There was a very interesting conversation at an event I attended the other day. The focus was around getting to the cloud. Questions that came up were the usual ones that you would expect, including the classic, “What is the ROI with the public cloud?”
What’s the ROI for Your Environment Today?
Measuring ROI for your data center can be challenging because of all the moving parts. You may think of cost in the context of the number of servers you have, and the amount of storage you’ve bought, plus the networking gear, and you can keep going down the hardware path that way. Add software to the mix to bring the overall costs up to the more realistic numbers, and you’re getting closer. Now, add in the number of people that you have managing the environment. It’s a lot of pieces already, some of which are difficult to have quantitative understanding of at any given time.
That may seem like it, but you may not have included the real estate costs, cooling and power costs, and other environmental costs that come into play when operating a data center. Those become even more challenging to quantify. They are also some of the more important parts of the cost analysis, because we are eliminating those from the mix when we look towards the public cloud as a place to land our workloads.
Let’s get all of those numbers together and see what we have. That is the cost side of the equation. The next, and most important step, is figuring out the true costs in comparison to the revenue that your IT services are generating. That part of the analysis is going to differ from business to business. This is where we have to break it down in common language so that we can figure out the true cost of IT.
Cost Per Unit in Your Units
A transit company named Metrolinx uses a metric to define their overall operational cost per unit as the dollars spent per seat, per kilometer. That number aligns with their business because it also lets them define the revenue in the same way. Revenue is income per seat, per kilometer. Measuring ROI is simpler when you have the same measurement units on both sides of the equation.
Your unit is a transaction. We don’t necessarily have a defined cost per transaction today, but if you seek out the real measurement of the value that your business generates as revenue per unit, you can understand the cost of IT. That gives you the ability to look towards resources like the public cloud, SaaS applications (e.g. SalesForce, LeanKit, Asana, Atlassian), and per unit priced platforms. The cost is now directly measurable against the cost of operating your existing IT.
This is a big task. One that I’ve had to do in the past with success, and with many challenges.

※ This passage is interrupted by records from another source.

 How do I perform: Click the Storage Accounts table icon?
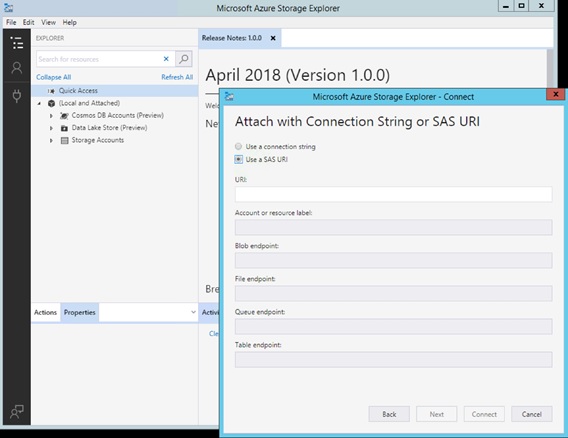pos(64,140)
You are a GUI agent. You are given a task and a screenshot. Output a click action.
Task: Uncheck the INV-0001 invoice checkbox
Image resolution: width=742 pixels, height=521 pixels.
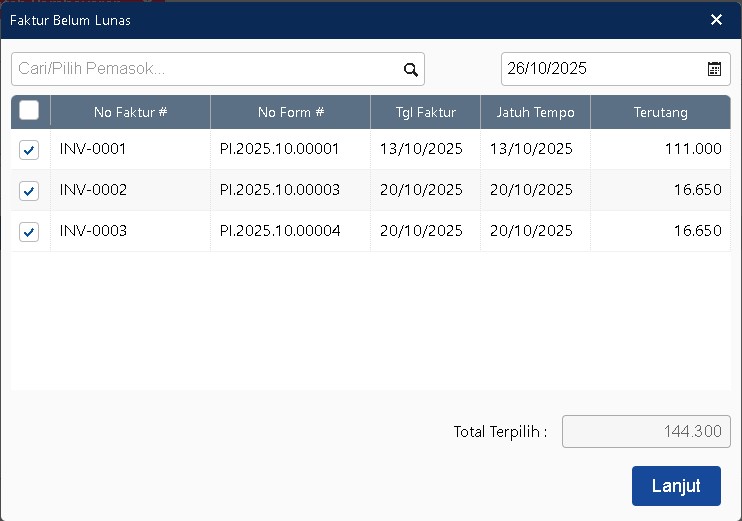29,150
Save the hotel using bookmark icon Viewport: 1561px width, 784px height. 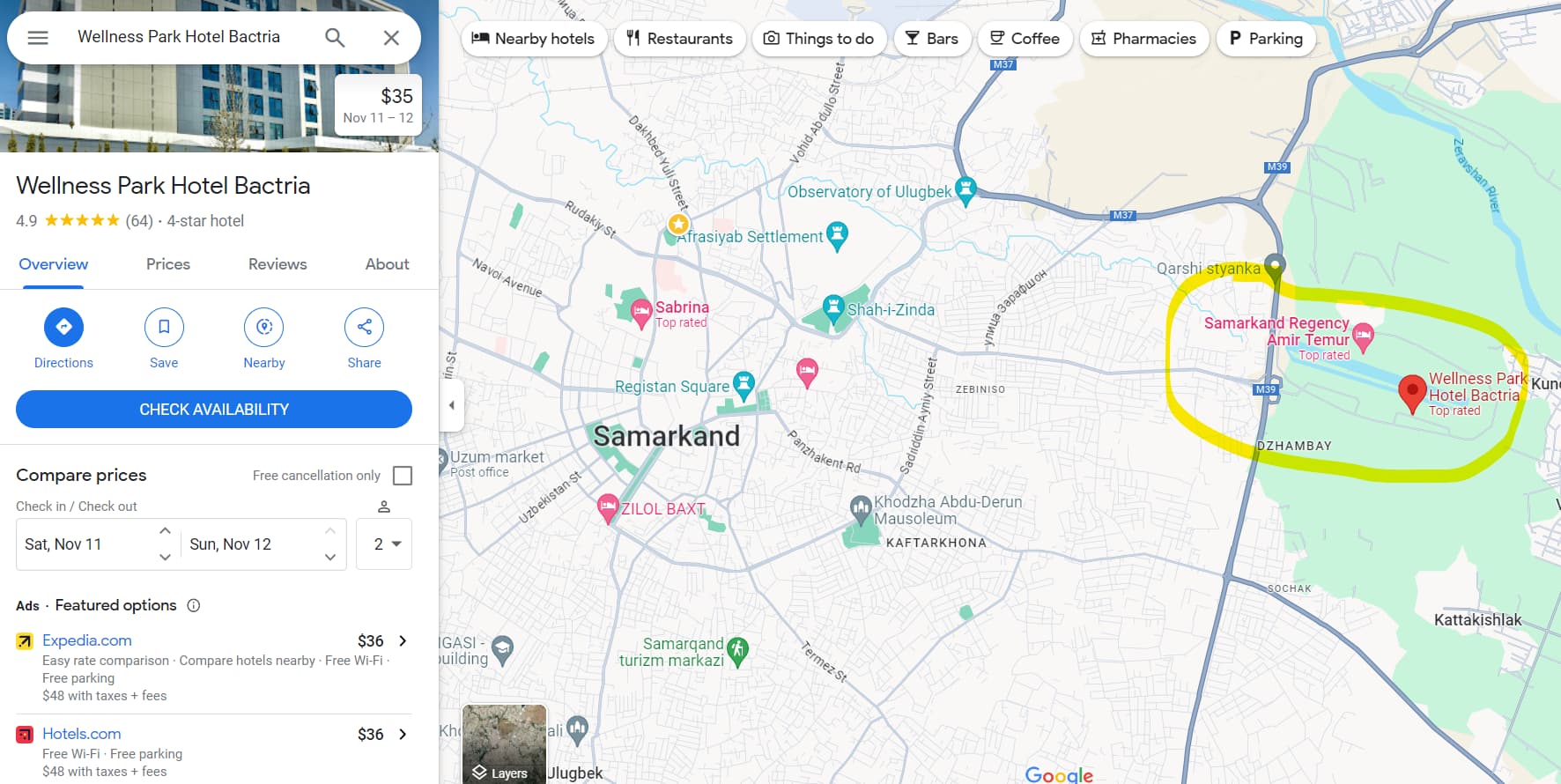click(164, 327)
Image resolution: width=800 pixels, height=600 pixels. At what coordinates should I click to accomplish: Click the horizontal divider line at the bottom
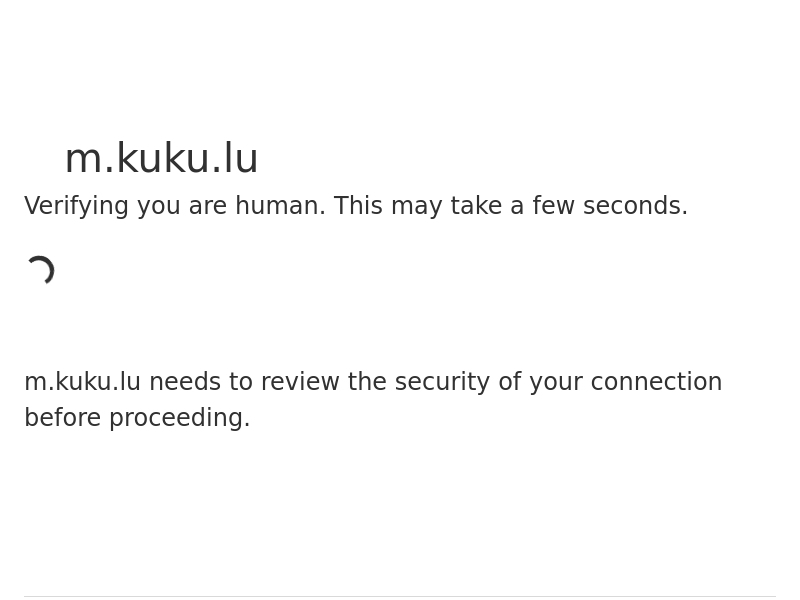pyautogui.click(x=400, y=596)
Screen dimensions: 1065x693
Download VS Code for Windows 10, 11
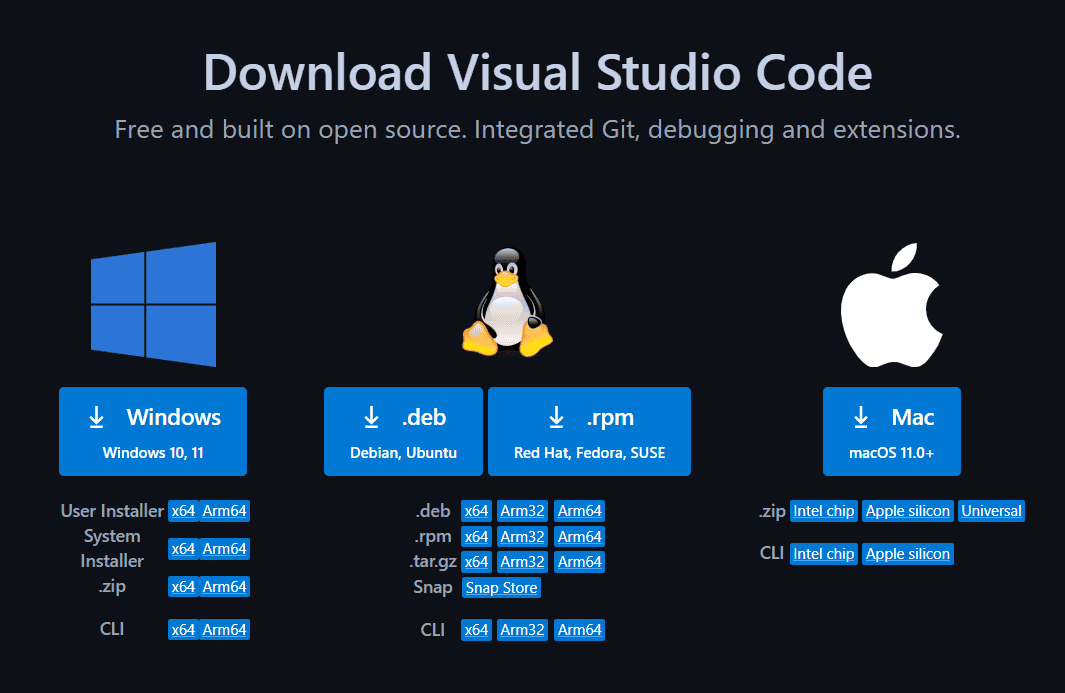153,431
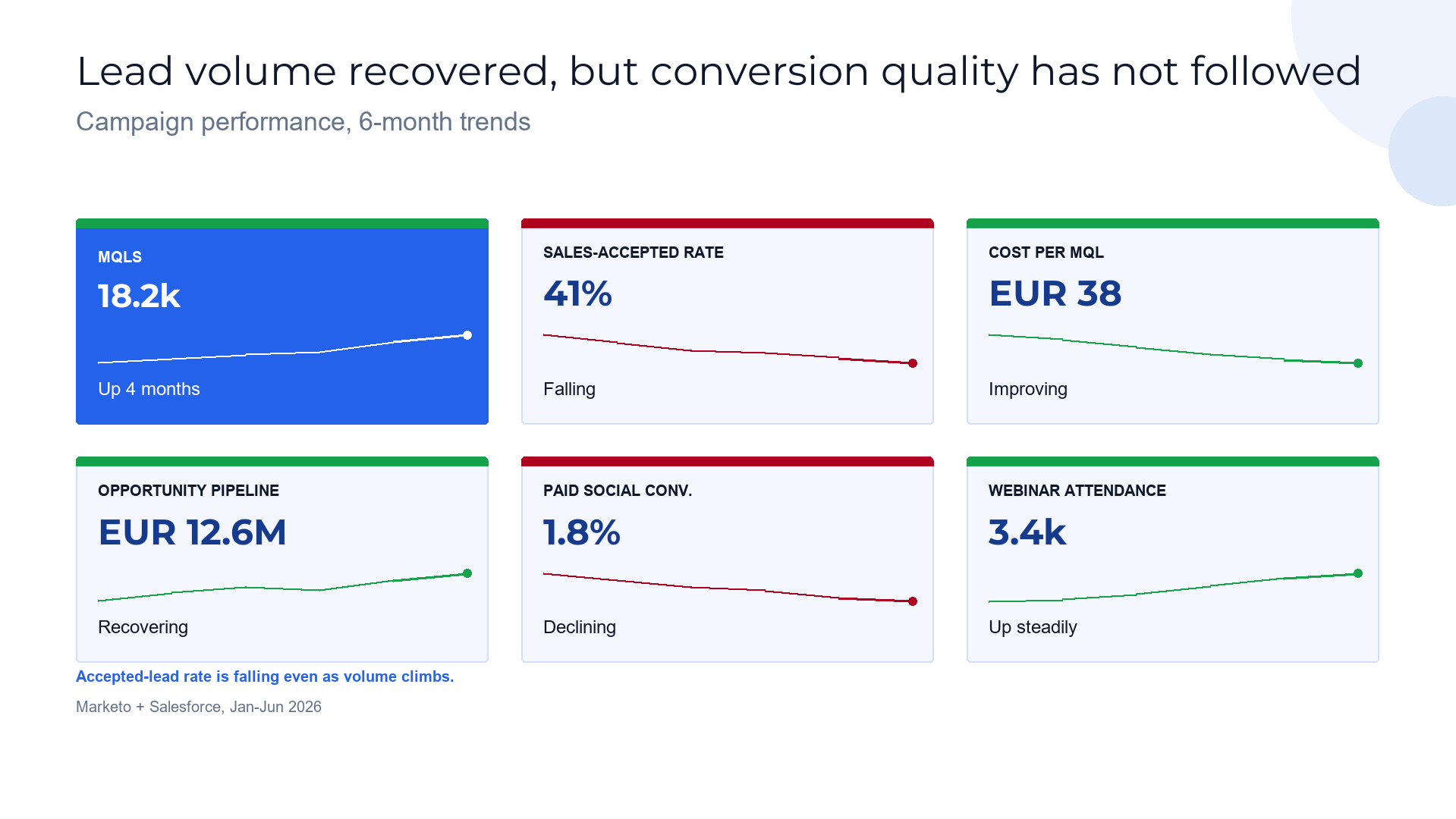Select the slide title about lead volume
Viewport: 1456px width, 819px height.
[x=719, y=72]
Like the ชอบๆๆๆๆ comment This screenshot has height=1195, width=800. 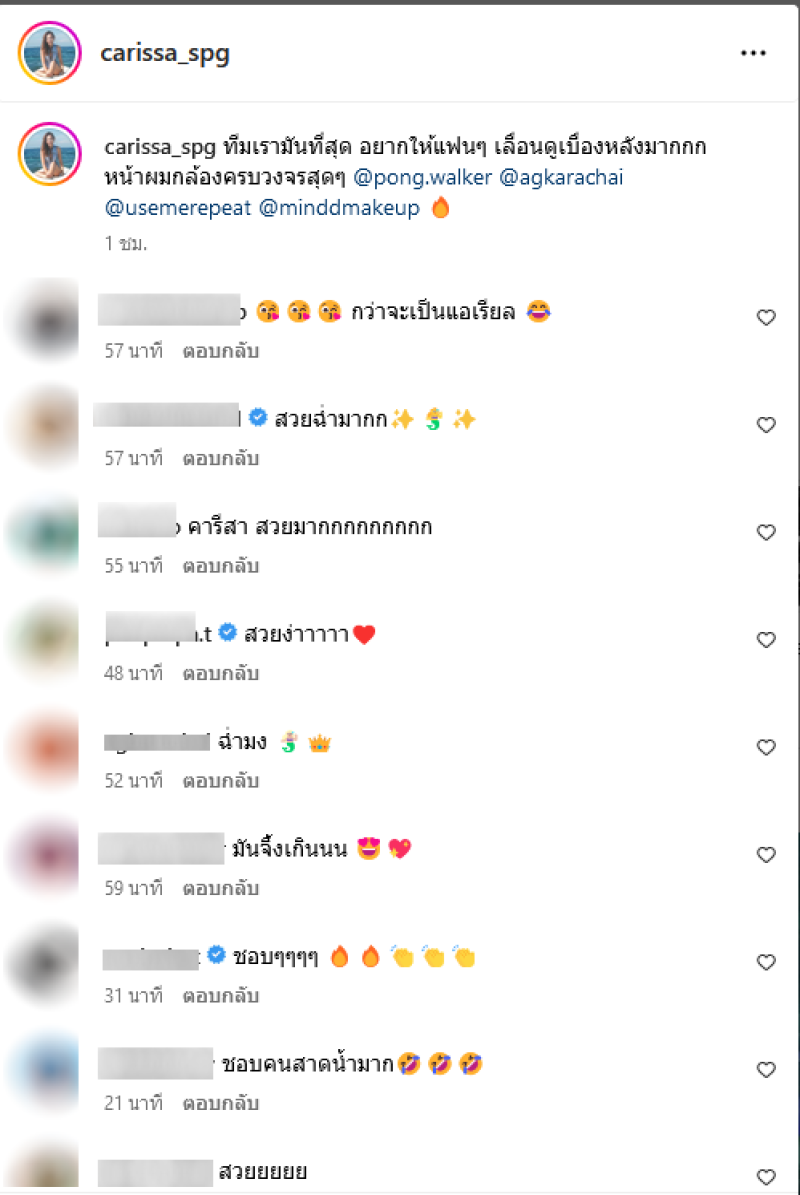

When asked once about the cost of migrating to a co-location facility for a data center, the proposed per month pricing seems way out of reasonable range. It took a little bit of digging into the true costs of running your IT organization.
People Costs in the Cloud
Be careful when you’re calculating out the people costs as a part of your overall IT cost. There are people costs when you move to the public cloud for hosting infrastructure. Whether it’s in whole, or in part, the migration, building, and maintaining of cloud infrastructure is still a real people effort that has to be accounted for.
Some may even say that the cost of maintaining cloud infrastructure can be more costly than on-premises infrastructure. That’s a different conversation altogether that we will cover in another post. There are distinctly different skills required to understand the AWS, Google Cloud, or Azure infrastructure options. This is the reason that we have to be careful around how we cost out the people effort required to add public cloud to the portfolio.
Think about your cost per unit that can be a good measure for your business and IT expenses. Finagling the minor aspects of the cost will let you hone in on the ultimate number, but it’s key that you have a good baseline before you get to the analysis phase on embracing public cloud.
You can’t hit a target that when you don’t know what the target is.